Material shown:

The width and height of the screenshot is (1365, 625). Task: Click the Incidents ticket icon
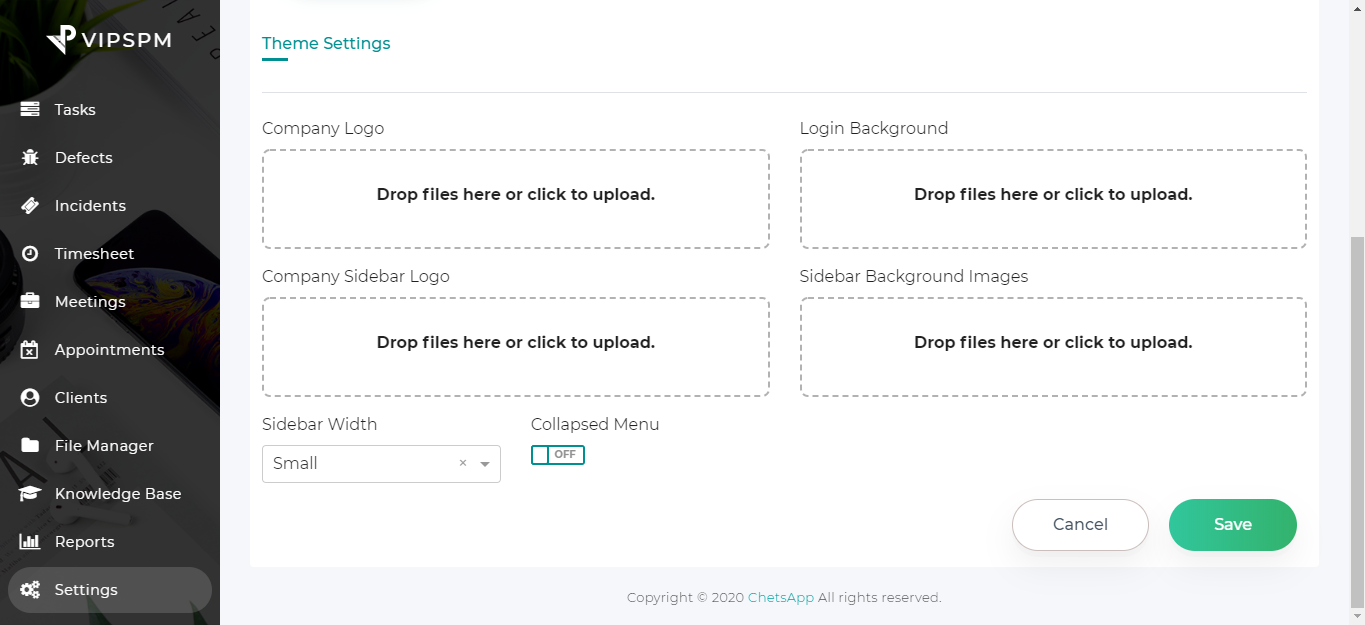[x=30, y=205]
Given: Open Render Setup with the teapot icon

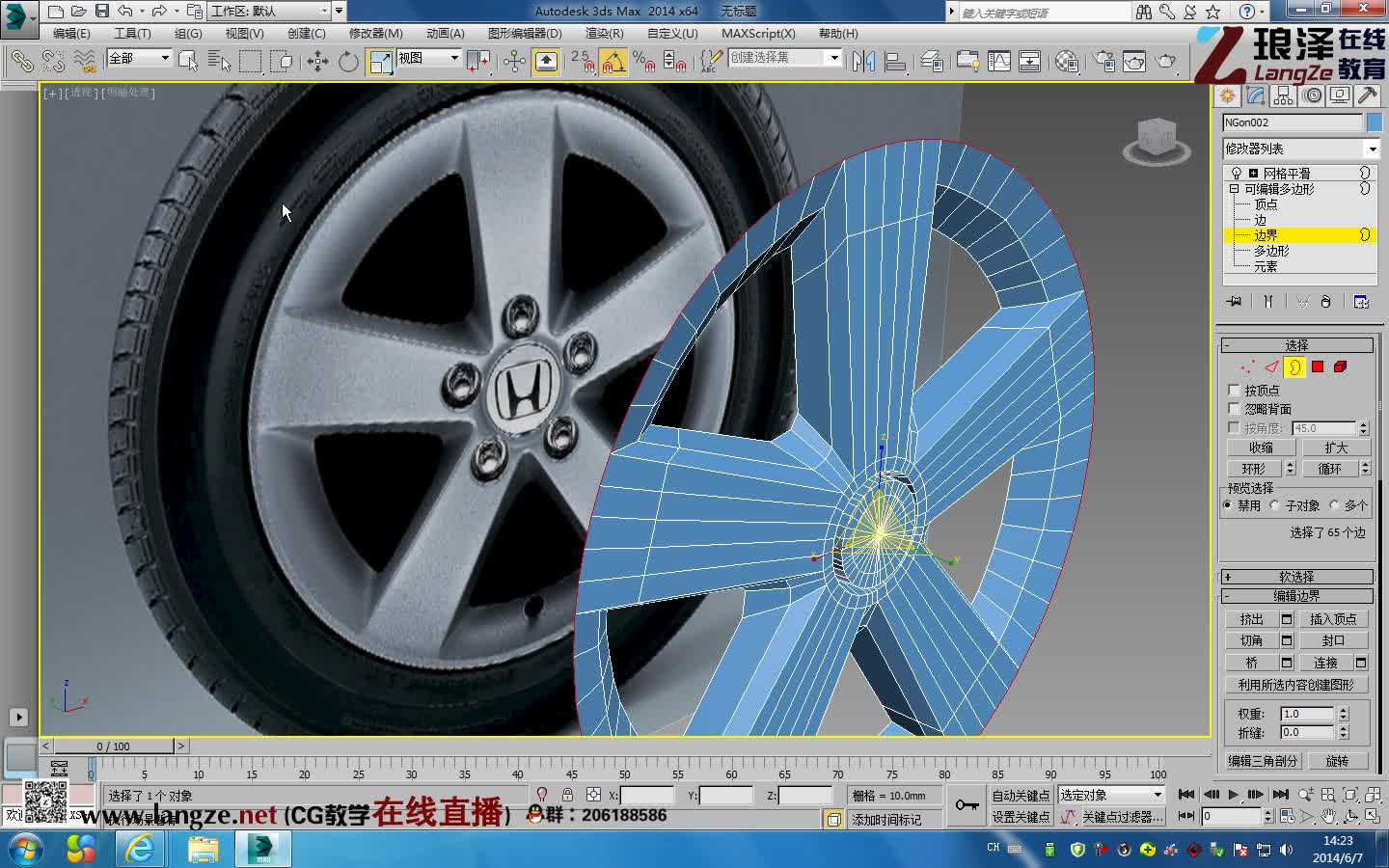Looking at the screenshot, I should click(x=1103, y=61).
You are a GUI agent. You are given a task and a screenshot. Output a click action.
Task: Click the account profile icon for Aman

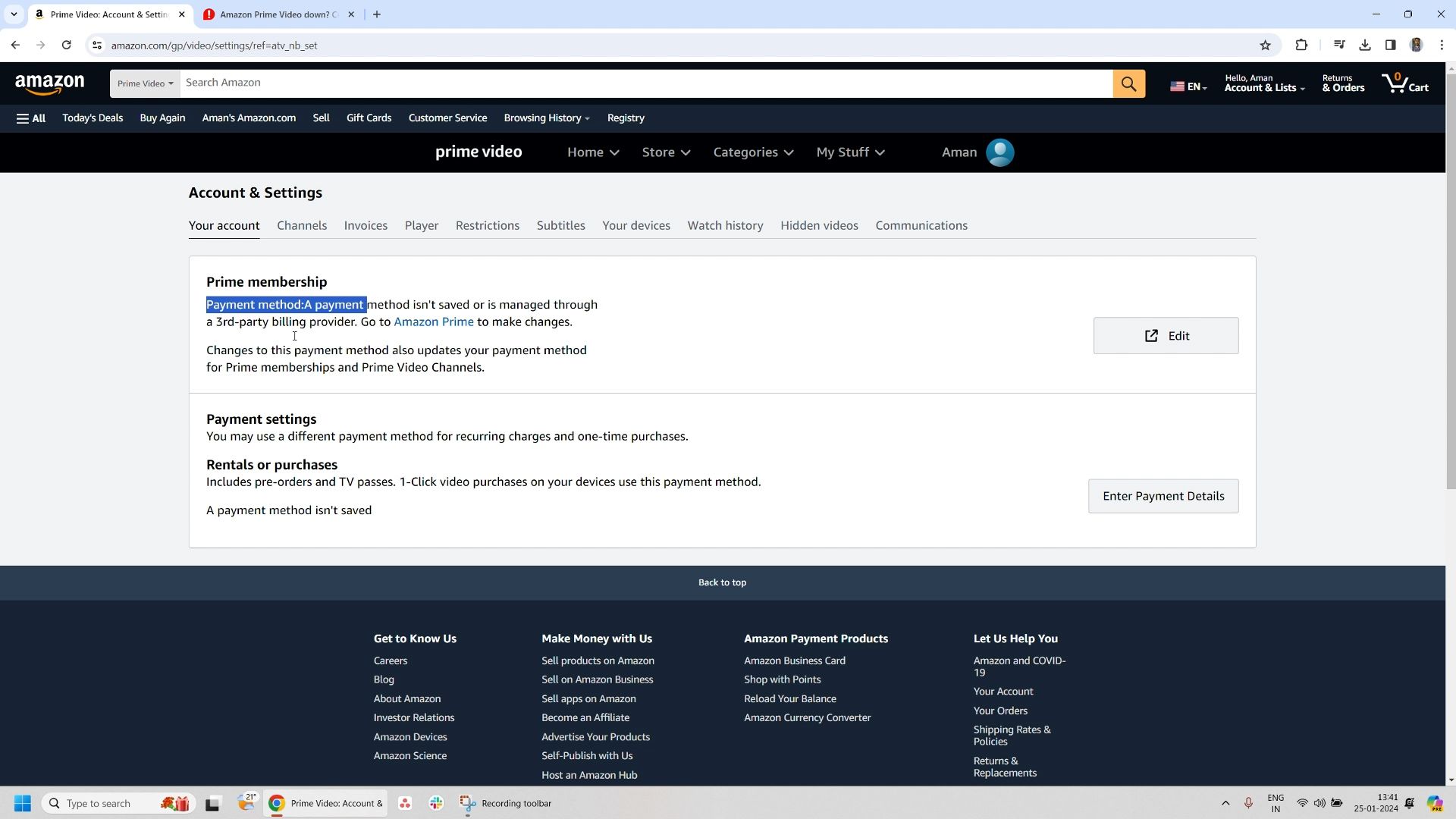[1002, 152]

Exercise objective: Rewrite the stretch from the line containing "You are a GUI" through the end of the records as a numbered list, omitting blank lines and leaving out the pictures.

Result for this exercise:
1. You are a GUI agent. You are given a task and a screenshot. Output a click action.
2. Task: Click the account profile icon for Aman
3. [1002, 152]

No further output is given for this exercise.